**Task objective**. Without the pictures, output the records below word for word.

**Records for the exercise**.
== Segment start ==
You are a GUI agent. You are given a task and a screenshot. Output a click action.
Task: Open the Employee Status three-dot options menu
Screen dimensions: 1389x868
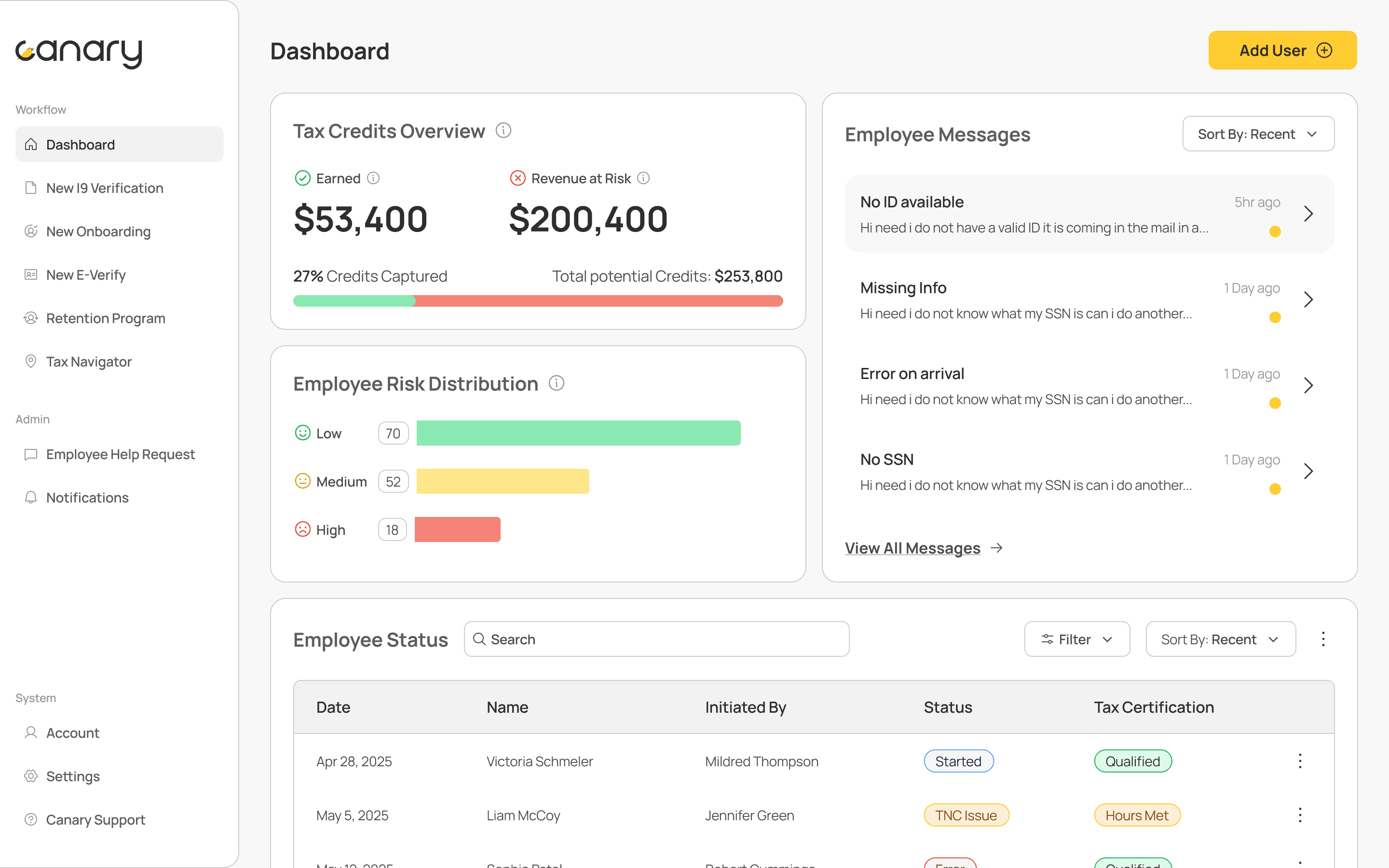[x=1323, y=639]
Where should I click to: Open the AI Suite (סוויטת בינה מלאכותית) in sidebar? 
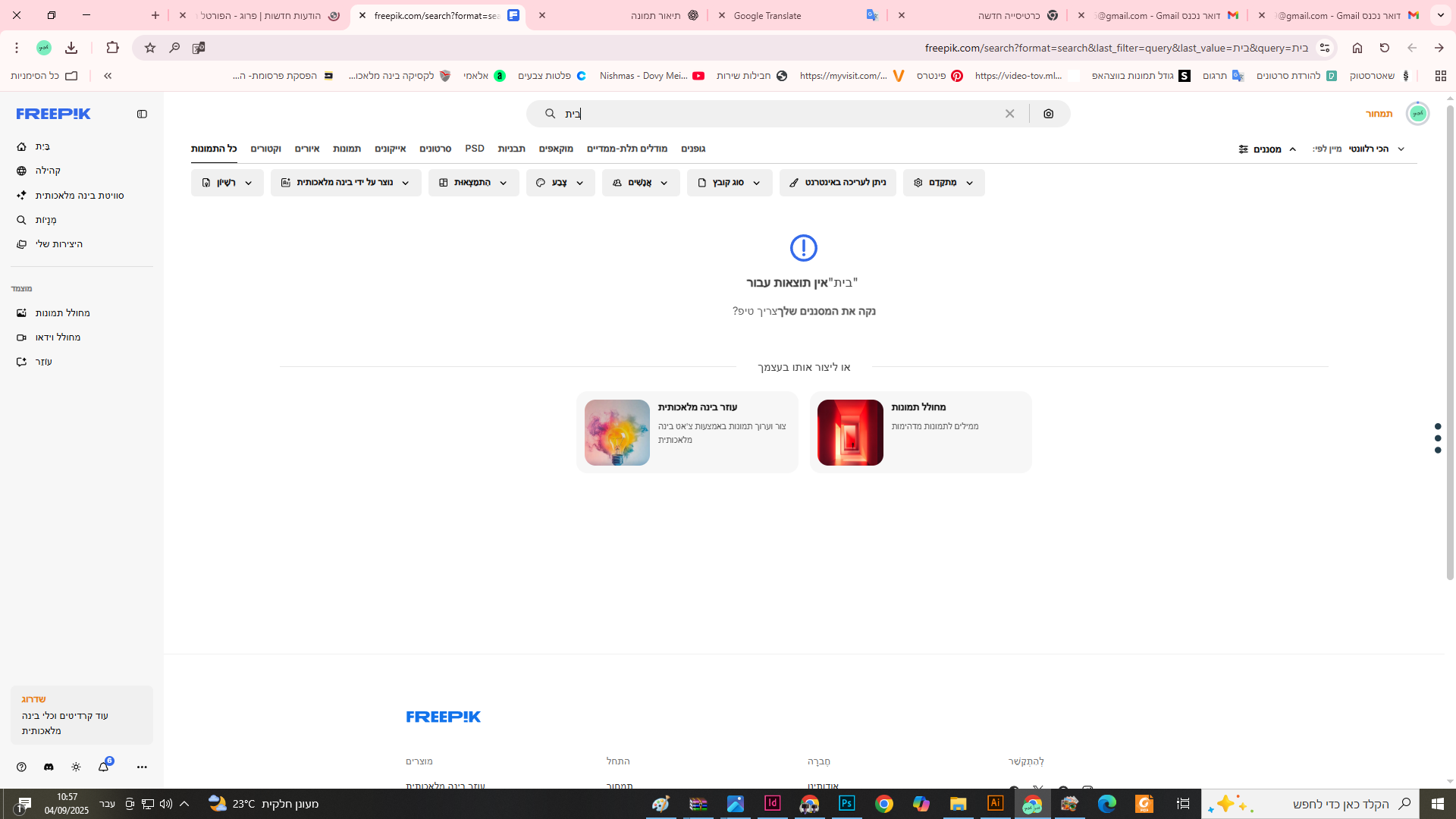click(82, 195)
== Segment end ==
**Solved exercise**.
You are a GUI agent. You are given a task and a screenshot. Output a click action.
Task: Open the Employee Status three-dot options menu
Screen dimensions: 1389x868
[x=1323, y=639]
Where should I click to: Open the AI Suite (סוויטת בינה מלאכותית) in sidebar? 
click(82, 195)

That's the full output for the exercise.